Basis pursuit sparse decomposition using tunable-Q wavelet transform (BPSD-TQWT) for denoising of electrocardiograms

AbstractThe electrocardiogram (ECG) is an essential diagnostic tool to identify cardiac abnormalities. So, the primary issue in an ECG acquisition unit is noise interference. Essentially, the prominent ECG noise sources are power line interference (PLI) and Baseline drift (BD). Therefore, in the study, a new technique called the basis pursuit sparse decomposition (BPSD) using tunable-Q wavelet transform (TQWT) is proposed to remove the PLI and BD present in the ECG recordings. Chiefly, the TQWT method is a wavelet transform with distinct Quality factors (Q) which can adjust the signal to the natural non-stationary behaviour in time and space. Further, the method decomposes the signal into high-Quality factor and low-Quality factor components of wavelet coefficients to eliminate PLI and BD by choosing appropriate redundancy (r) and decomposition levels (J2). The ‘r’ and ‘J’ values are chosen based on the trial-and-error method concerning signal-to-noise ratio (SNR).
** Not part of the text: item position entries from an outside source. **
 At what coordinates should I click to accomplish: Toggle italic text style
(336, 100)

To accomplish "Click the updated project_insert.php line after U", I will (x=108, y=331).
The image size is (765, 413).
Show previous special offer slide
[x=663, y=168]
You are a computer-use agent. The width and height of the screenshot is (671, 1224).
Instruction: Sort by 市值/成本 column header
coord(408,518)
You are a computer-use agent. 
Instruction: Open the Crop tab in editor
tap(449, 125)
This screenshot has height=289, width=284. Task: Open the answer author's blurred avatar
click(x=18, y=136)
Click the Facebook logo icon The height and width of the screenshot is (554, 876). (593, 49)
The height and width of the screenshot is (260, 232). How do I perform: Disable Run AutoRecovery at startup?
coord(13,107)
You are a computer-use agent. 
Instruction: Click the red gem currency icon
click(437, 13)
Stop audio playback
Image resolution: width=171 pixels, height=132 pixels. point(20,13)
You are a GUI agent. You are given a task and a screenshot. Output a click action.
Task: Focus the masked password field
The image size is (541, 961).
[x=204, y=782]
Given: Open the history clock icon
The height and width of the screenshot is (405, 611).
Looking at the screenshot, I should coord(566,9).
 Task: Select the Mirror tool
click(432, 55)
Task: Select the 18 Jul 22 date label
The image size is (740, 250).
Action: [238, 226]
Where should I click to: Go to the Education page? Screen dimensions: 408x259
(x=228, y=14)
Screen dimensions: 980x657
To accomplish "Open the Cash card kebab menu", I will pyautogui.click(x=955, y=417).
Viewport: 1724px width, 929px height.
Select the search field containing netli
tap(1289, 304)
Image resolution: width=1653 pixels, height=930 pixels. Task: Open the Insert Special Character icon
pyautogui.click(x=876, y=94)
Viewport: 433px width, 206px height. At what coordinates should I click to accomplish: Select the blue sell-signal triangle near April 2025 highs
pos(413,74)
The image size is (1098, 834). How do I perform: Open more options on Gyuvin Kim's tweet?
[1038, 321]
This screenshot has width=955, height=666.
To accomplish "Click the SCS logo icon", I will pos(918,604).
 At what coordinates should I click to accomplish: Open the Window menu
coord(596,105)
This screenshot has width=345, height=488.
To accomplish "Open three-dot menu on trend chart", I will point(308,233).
It has been found that the PLI noise has been suppressed significantly with the redundancy of 3 and decomposition levels of 10; more so, the BD has been removed with the redundancy of 4 and decomposition levels of 19. The proposed method BPSD-TQWT was evaluated using the open-source MIT-BIH Arrhythmia database and the real-time ECG recordings collected through a wearable Silver Plated Nylon Woven (Ag-NyW) textile-based ECG monitoring system. The performance was then evaluated using fidelity metrics such as ...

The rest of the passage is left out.